◆ ACTIVITY ◆
Please reproduce the entries below exactly from the line with "Where should I" through their last line, leaving out any pictures.

◆ AVAILABLE DATA ◆
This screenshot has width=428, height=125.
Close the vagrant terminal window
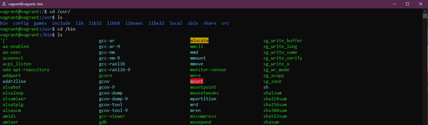pos(421,4)
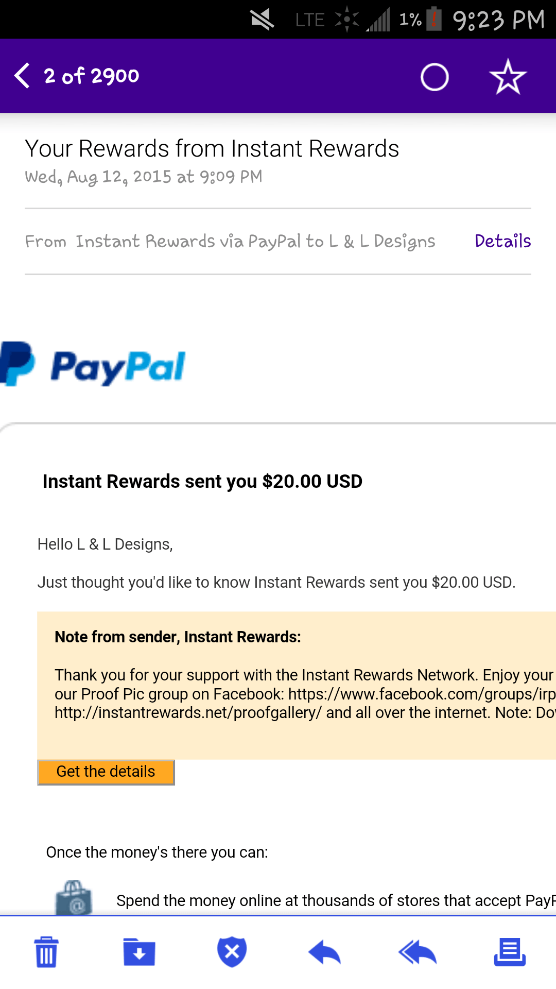The width and height of the screenshot is (556, 989).
Task: Open the instantrewards.net proofgallery link
Action: click(188, 712)
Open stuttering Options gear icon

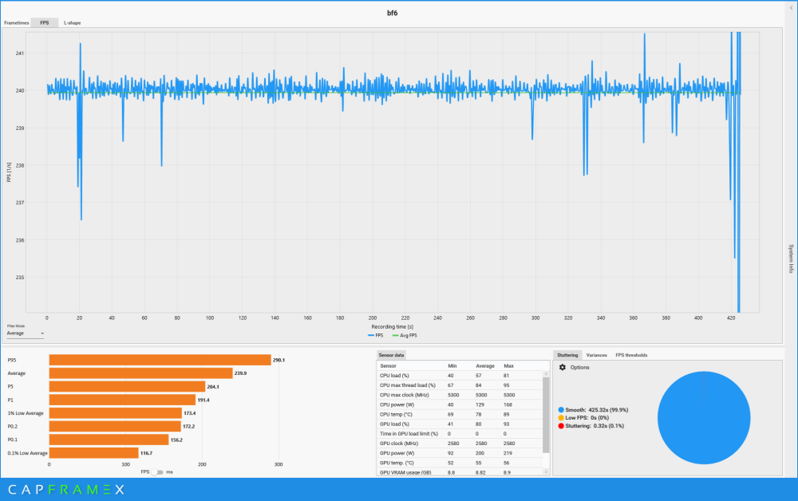point(562,367)
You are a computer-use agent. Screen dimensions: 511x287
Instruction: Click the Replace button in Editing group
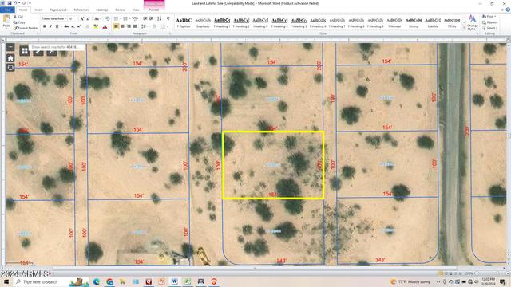pyautogui.click(x=489, y=22)
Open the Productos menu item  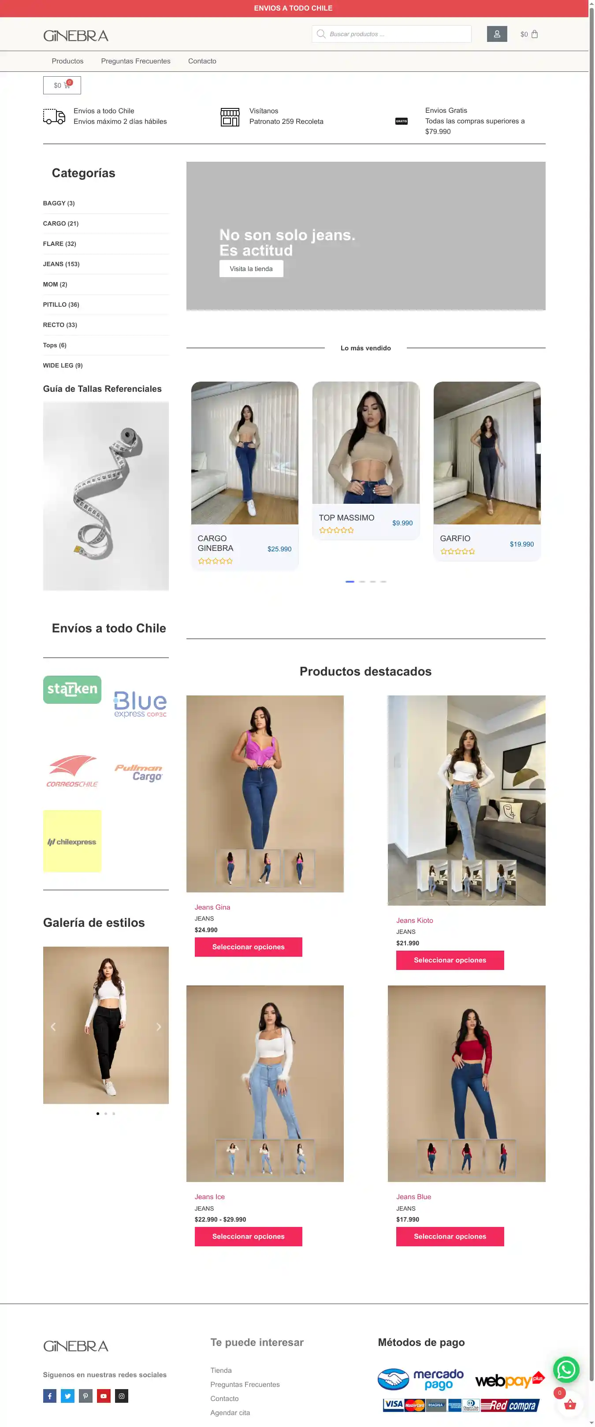[68, 61]
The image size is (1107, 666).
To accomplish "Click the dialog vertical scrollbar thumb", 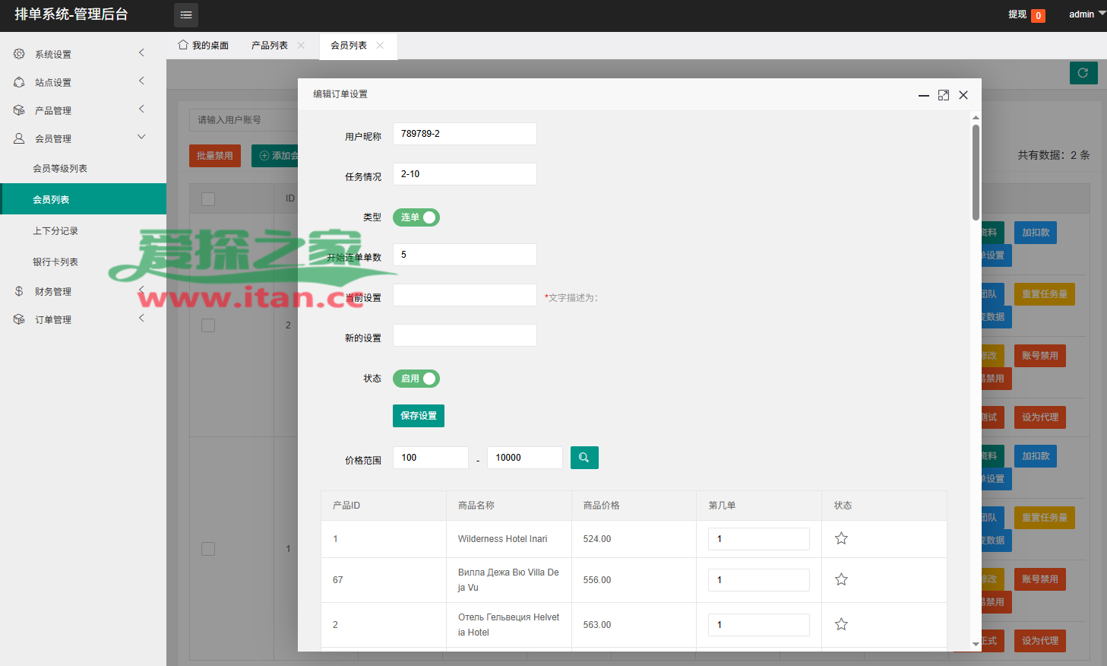I will pyautogui.click(x=976, y=171).
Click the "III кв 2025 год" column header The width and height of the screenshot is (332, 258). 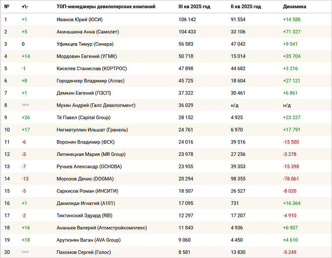194,7

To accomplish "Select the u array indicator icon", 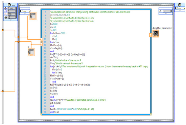I will [33, 16].
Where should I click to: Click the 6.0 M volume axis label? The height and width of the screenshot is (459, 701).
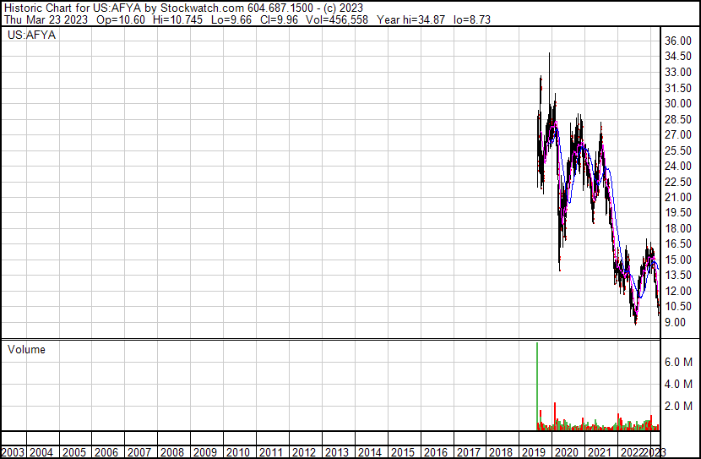(678, 362)
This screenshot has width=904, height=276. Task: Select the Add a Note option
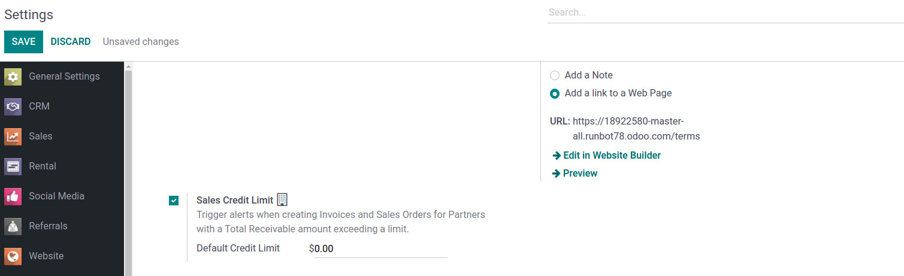click(555, 75)
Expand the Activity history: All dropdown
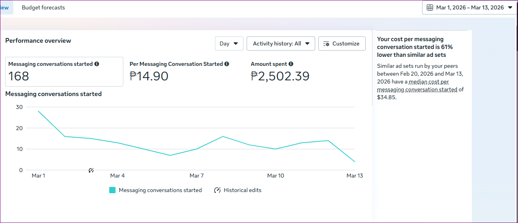Screen dimensions: 518x223 pyautogui.click(x=281, y=44)
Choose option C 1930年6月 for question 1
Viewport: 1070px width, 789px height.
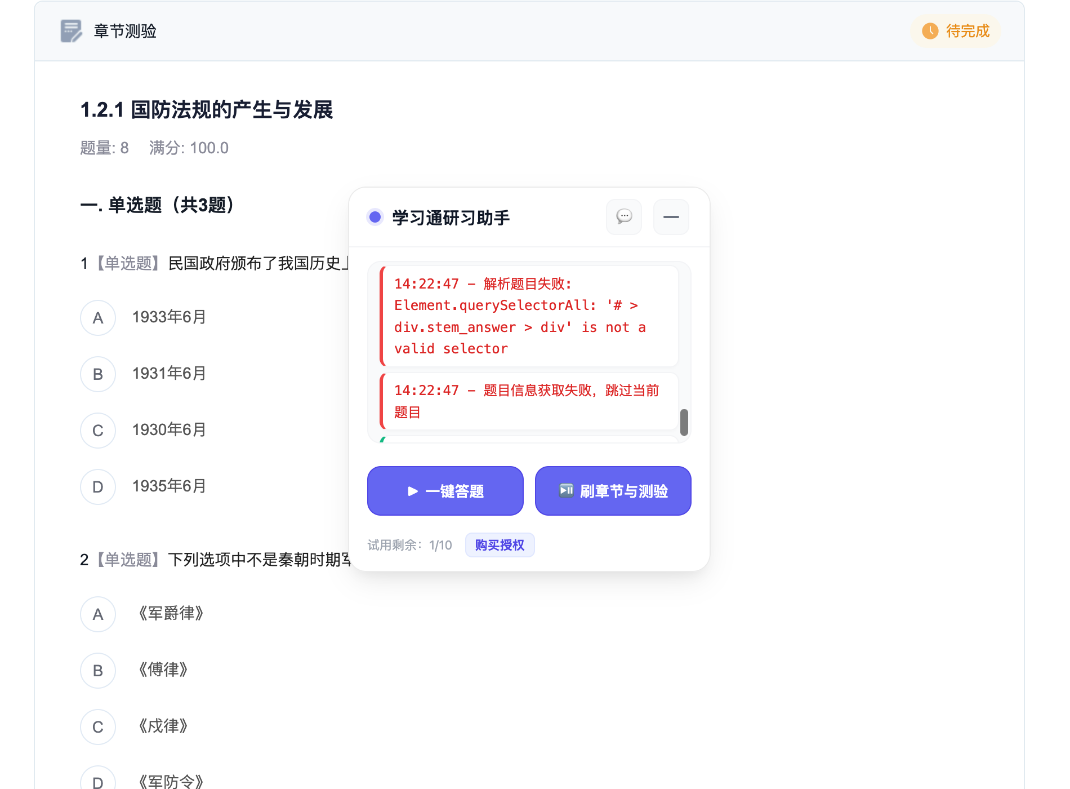pos(98,431)
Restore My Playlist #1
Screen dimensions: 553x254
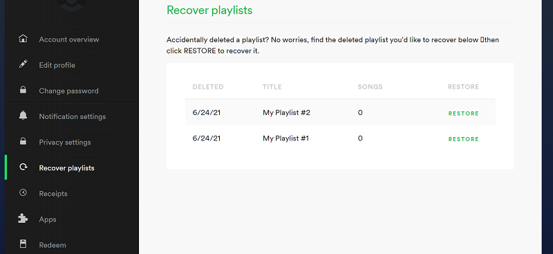463,139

◆ RESPONSE AREA ◆
Where should I click to: Click the 6.0 M volume axis label? The height and width of the screenshot is (459, 701).
(678, 362)
This screenshot has width=904, height=276. Task: Select the Add a Note option
click(555, 75)
Expand the Activity history: All dropdown
Screen dimensions: 518x223 pyautogui.click(x=281, y=44)
Choose option C 1930年6月 for question 1
Viewport: 1070px width, 789px height.
pos(98,431)
Restore My Playlist #1
Screen dimensions: 553x254
463,139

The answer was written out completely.